Interests and needs of an existing patient
The interesting question now is: What are the interests of existing patients - i.e. patients who, after their first visit to the practice, have decided to make further or have been consulting the practice regularly for a long time?
When a new patient becomes an existing patient, his or her information needs to change. The trust decision for or against a practice is now replaced by the need to obtain information on possible treatment options. This need results from the basic assumption that a patient can only decide for or against treatment when it is clear to him that it is necessary. In the decision-making process, the patient is confronted with the following questions:
- Where can I get comprehensive information?
- What treatment options are there?
- What benefits or advantages does the treatment option have for me?
- What does the treatment process look like?
However, this decision often requires a density of information that goes beyond the consultation in the practice. In the rarest cases, for example, a comprehensive therapy decision is made directly in the practice. But in the discussion situation at home - in the family or private environment, how can the patient reproduce the counseling information if he is given no further materials to him apart from the treatment plan?
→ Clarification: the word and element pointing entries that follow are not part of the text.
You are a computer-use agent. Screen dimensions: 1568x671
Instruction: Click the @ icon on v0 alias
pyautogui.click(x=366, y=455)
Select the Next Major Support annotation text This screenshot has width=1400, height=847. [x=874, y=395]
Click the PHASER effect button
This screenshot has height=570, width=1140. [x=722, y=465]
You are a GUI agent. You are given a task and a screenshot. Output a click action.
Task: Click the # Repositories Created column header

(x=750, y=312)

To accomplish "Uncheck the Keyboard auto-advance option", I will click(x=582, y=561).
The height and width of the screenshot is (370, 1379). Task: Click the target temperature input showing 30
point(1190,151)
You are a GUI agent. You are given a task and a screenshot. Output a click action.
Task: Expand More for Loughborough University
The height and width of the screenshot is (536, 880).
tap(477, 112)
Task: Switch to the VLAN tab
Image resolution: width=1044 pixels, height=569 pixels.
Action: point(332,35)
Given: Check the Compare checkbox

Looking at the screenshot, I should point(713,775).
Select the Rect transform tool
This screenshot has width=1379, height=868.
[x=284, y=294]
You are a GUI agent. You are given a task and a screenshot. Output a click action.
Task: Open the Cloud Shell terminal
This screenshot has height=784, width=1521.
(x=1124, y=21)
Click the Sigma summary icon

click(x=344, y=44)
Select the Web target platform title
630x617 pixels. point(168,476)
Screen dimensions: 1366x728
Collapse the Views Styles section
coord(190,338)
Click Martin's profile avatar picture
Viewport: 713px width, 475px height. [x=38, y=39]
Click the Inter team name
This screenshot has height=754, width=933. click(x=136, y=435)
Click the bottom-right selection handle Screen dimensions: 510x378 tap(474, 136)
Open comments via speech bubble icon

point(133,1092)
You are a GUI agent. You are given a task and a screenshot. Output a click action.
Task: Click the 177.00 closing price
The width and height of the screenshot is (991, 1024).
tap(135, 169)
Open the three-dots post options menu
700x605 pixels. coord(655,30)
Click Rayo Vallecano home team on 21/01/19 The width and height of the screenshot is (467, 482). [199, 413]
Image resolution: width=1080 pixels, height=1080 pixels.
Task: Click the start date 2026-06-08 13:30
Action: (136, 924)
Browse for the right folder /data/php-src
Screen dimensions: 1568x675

Against this background, it seems to make a lot of sense to provide the patient with the necessary documents on the course of treatment as well as detailed explanations. Why not do this in particular via the practice website? However, the brief information described above, which primarily serves the needs of the "new patient" target group, is no longer sufficient here. Rather, more detailed information in the form of text, pictures, images, and animations, including explanatory videos are useful, so that the patient can look up the information that is relevant and important to him - and in a way that he understands.
Practice Note | The need for information always depends on only two factors: Importance and urgency. And health is always an important topic for patients. How else would the millions of clicks per month on health portals be otherwise explained, where a patient can only obtain factual information?
Develop practice communication for all types of patients
Depending on how the patient is "wired", he or she will need
- more or less information,
- ask more or fewer questions,
- do a lot of research or only superficially,
- decide quickly or slowly.
Therefore, it is important to align practice communication with the different patient needs and to use all channels to optimally pick up a patient and make him or her fit for an informed decision.
A professional and informative practice website - if designed appropriately - meets the needs of new patients and (!) existing patients.
At first glance, a practice website conveys the most important information, which can be supplemented as needed (e.g. by links with more information) and - if desired - show the entire spectrum of dentistry. This is another valuable building block for patient retention and the professionalization of the consultation.
Before an appointment to discuss implants, the practice refers to the website, where detailed information (text, images, animations) on the treatment and its alternatives can be found. The patient can now prepare for the consultation session. If he does so (or even looks through all the information again after the consultation), the consultation will be different in terms of content - more efficient because it may even save counseling time.
Ultimately, this type of communication increases sustainable patient loyalty and strengthens referral marketing. Important: From an economic point of view, the money for communication should be distributed to the channels from which most new patients come. Existing patients play a very important role: more than 50 percent of new patients come through them!